Cancer Science | 2010

High frequencies of less differentiated and more proliferative WT1‐specific CD8+ T cells in bone marrow in tumor‐bearing patients: An important role of bone marrow as a secondary lymphoid organ

Ayako Murao; Yoshihiro Oka; Akihiro Tsuboi; Olga A. Elisseeva; Yukie Tanaka-Harada; Fumihiro Fujiki; Hiroko Nakajima; Sumiyuki Nishida; Naoki Hosen; Toshiaki Shirakata; Nobuyuki Hashimoto; Akira Myoui; Takafumi Ueda; Yoshito Takeda; Tadashi Osaki; Takayuki Enomoto; Hideki Yoshikawa; Tadashi Kimura; Yusuke Oji; Ichiro Kawase; Haruo Sugiyama

In tumor‐bearing patients, tumor‐associated antigen (TAA)‐specific CTLs are spontaneously induced as a result of immune response to TAAs and play an important role in anti‐tumor immunity. Wilms’ tumor gene 1 (WT1) is overexpressed in various types of tumor and WT1 protein is a promising pan‐TAA because of its high immunogenicity. In this study, to clarify the immune response to the WT1 antigen, WT1‐specific CD8+ T cells that were spontaneously induced in patients with solid tumor were comparatively analyzed in both bone marrow (BM) and peripheral blood (PB). WT1‐specific CD8+ T cells more frequently existed in BM than in PB, whereas frequencies of naïve (CCR7+ CD45RA+), central memory (CCR7+ CD45RA−), effector‐memory (CCR7− CD45RA−), and effector (CCR7− CD45RA+) subsets were not significantly different between BM and PB. However, analysis of these subsets for the expression of CD57 and CD28, which were associated with differentiation, revealed that effector‐memory and effector subsets of the WT1‐specific CD8+ T cells in BM had less differentiated phenotypes and more proliferative potential than those in PB. Furthermore, CD107a/b functional assay for WT1 peptide‐specific cytotoxic potential and carboxyfluorescein diacetate succinimidyl ester dilution assay for WT1 peptide‐specific proliferation also showed that WT1‐specific CD8+ T cells in BM were less cytotoxic and more proliferative in response to WT1 peptide than those in PB. These results implied that BM played an important role as a secondary lymphoid organ in tumor‐bearing patients.

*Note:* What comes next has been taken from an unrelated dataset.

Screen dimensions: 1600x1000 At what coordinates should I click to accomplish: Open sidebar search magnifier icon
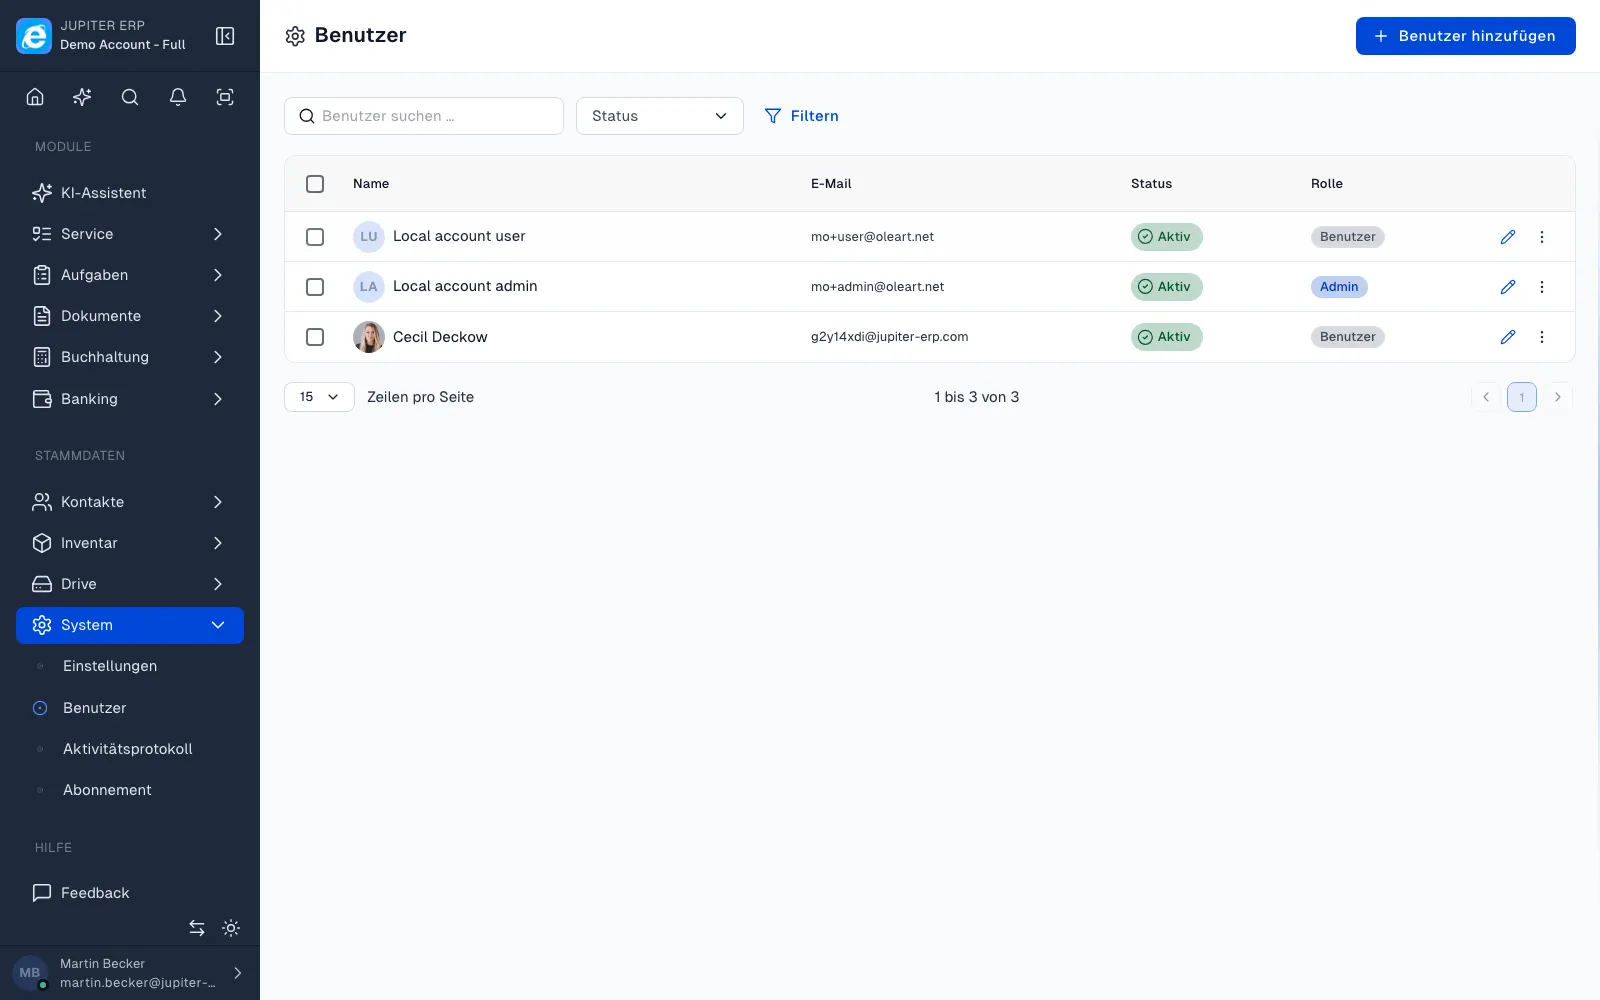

Preferential residence of WT1‐specific CD8+ T cells in BM could be, at least in part, explained by higher expression of chemokine receptor CCR5, whose ligand was expressed on BM fibroblasts on the WT1‐specific CD8+ T cells in BM, compared to those in PB. These results should provide us with an insight into WT1‐specific immune response in tumor‐bearing patients and give us an idea of enhancement of clinical response in WT1 protein‐targeted immunotherapy.